Many of the refugees said they believed a large family would help them survive in the camps, where access to food and water remains a daily battle and children are often sent out to fetch and carry supplies.
Others had been told contraception was against the tenets of Islam.
Farhana Sultana, a family planning volunteer who works with Rohingya refugees in the camps, said many of the women she spoke to believed birth control was a sin.
"In Rakhine they did not go to family planning clinics, fearing the Myanmar authorities would give medicine that harms them or their children," Sultana said.
Volunteers said they struggled to sell the benefits of birth control to Rohingya women, most of whom came to them for advice on pregnancy complications or help with newborns.
Sabura, a mother of seven, said her husband believed the couple could support a large family.
"I spoke to my husband about birth control measures. But he is not convinced. He was given two condoms but he did not use them," she said.
"My husband said we need more children as we have land and property (in Rakhine). We don`t have to worry to feed them," she said. Bangladesh has for years run a successful domestic sterilisation programme, offering 2,300 taka ($28) and a traditional lungi garment to each man who agrees to undergo the procedure.
Every month 250 people undergo sterilisation in the border town of Cox`s Bazar.
But performing the permanent procedure on non-Bangladeshi nationals requires final approval from a committee headed by the health minister.
The idea is particularly contentious given the sensitivity of the issue in Myanmar.
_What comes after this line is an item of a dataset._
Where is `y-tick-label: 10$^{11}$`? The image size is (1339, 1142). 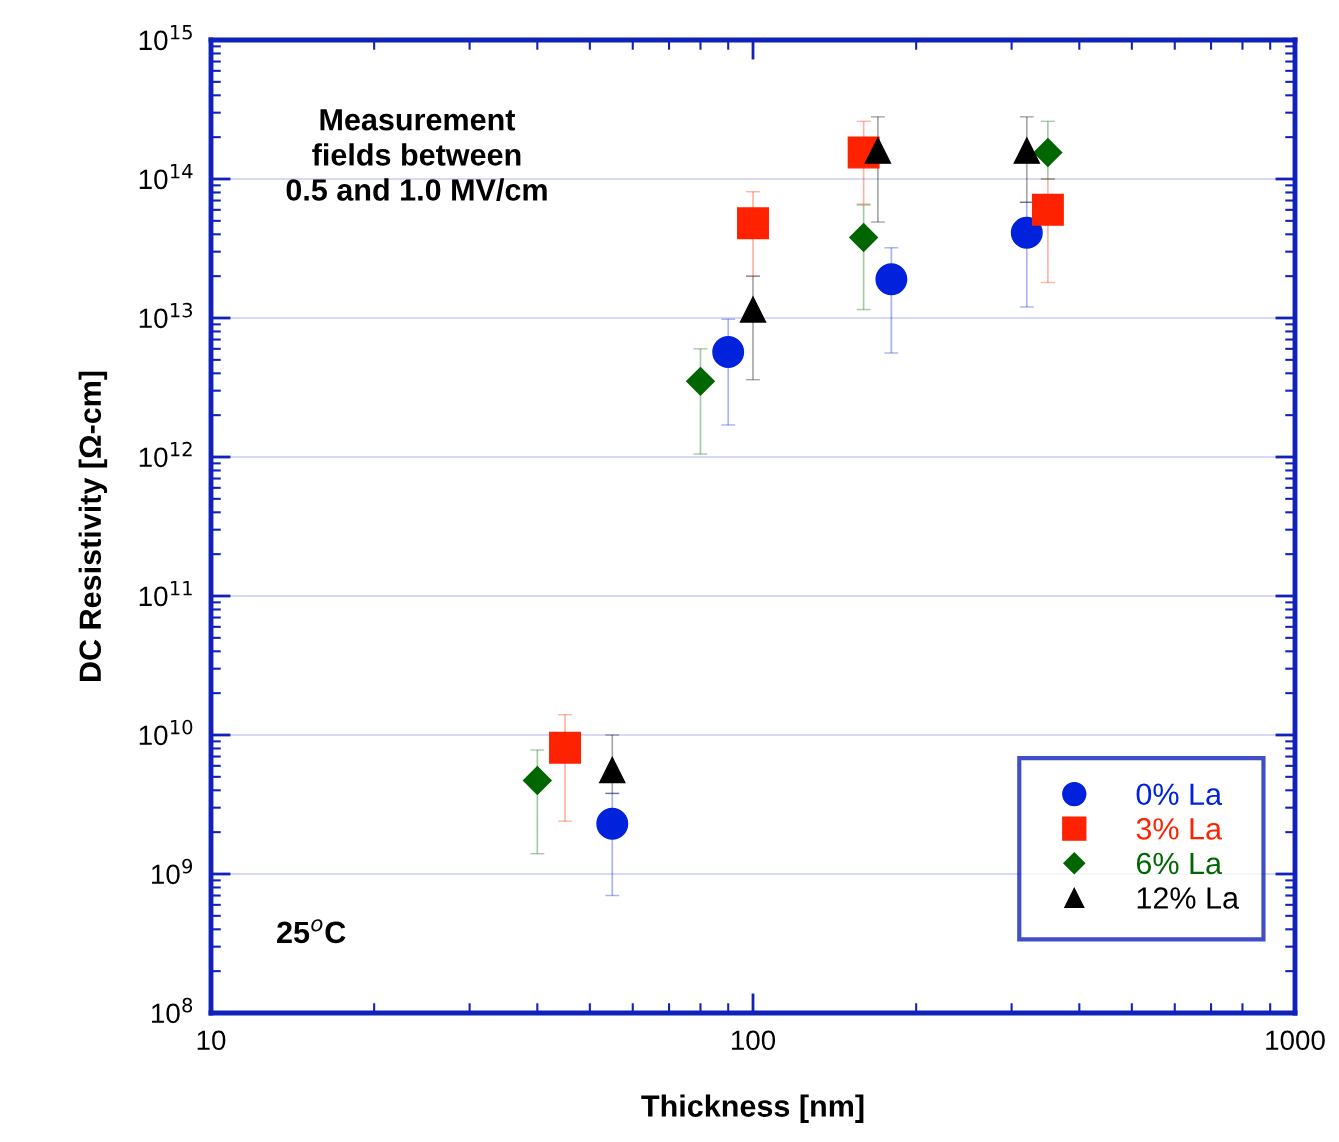
y-tick-label: 10$^{11}$ is located at coordinates (166, 594).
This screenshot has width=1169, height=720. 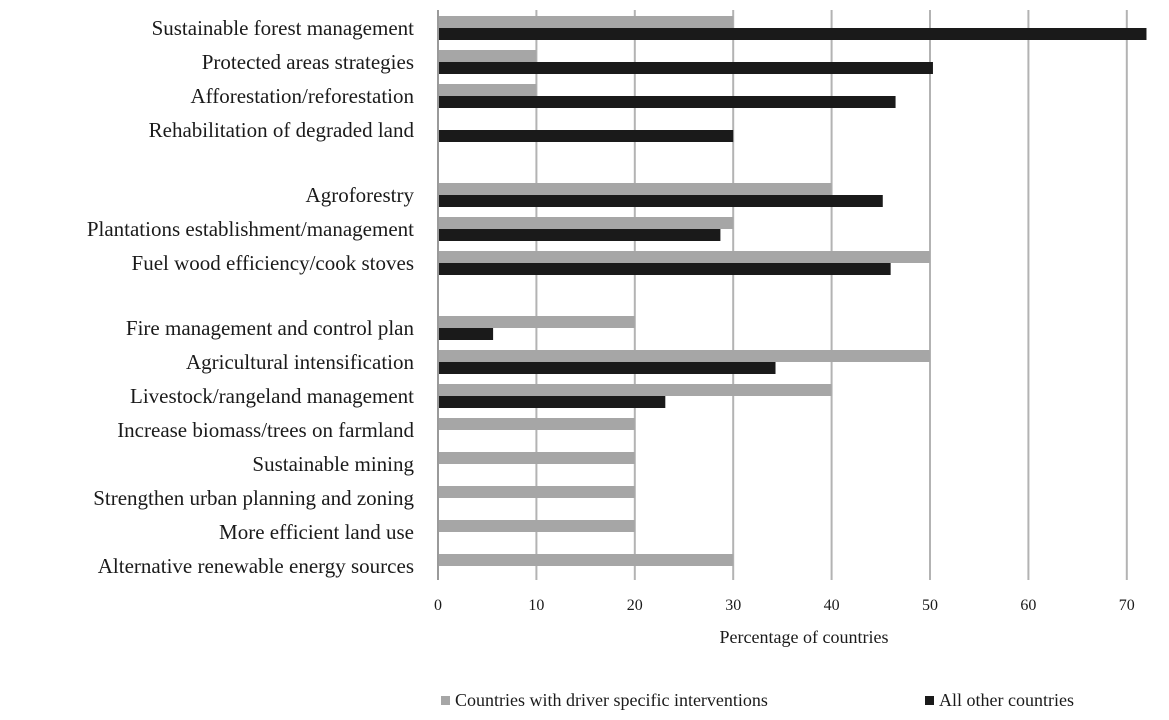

The widespread perception that the Rohingya population is mushrooming is a key source of the tensions that have spiralled in recent months.
No official data is available on birth rates among the Rohingya, who are excluded from the census in Myanmar.
But many of the ethnic Rakhine Buddhists accused of taking part in attacks on Rohingya villages that have driven hundreds of thousands into Bangladesh say they fear being displaced by the Muslim minority.
The Rohingya face official restrictions on the number of children they can have in Myanmar, although this has not been widely enforced.
Rights activists working in the camps in Bangladesh said some believed pregnancy provided protection against rape or other attacks in Myanmar, where the military has been accused of sexual violence against Rohingya women and girls.
"Some of them told us that if a woman was pregnant, she had less chance of being targeted by the military or attackers."
Bangladesh officials say some 20,000 Rohingya women are pregnant and 600 have given birth since arriving in Bangladesh, though this may be an underestimate as many births take place with no formal medical help.
"Sterilisation of the males is the best way to control the population," said Bhattacharjee.
"If a man is sterilised, he cannot father a child even if he marries four or five times."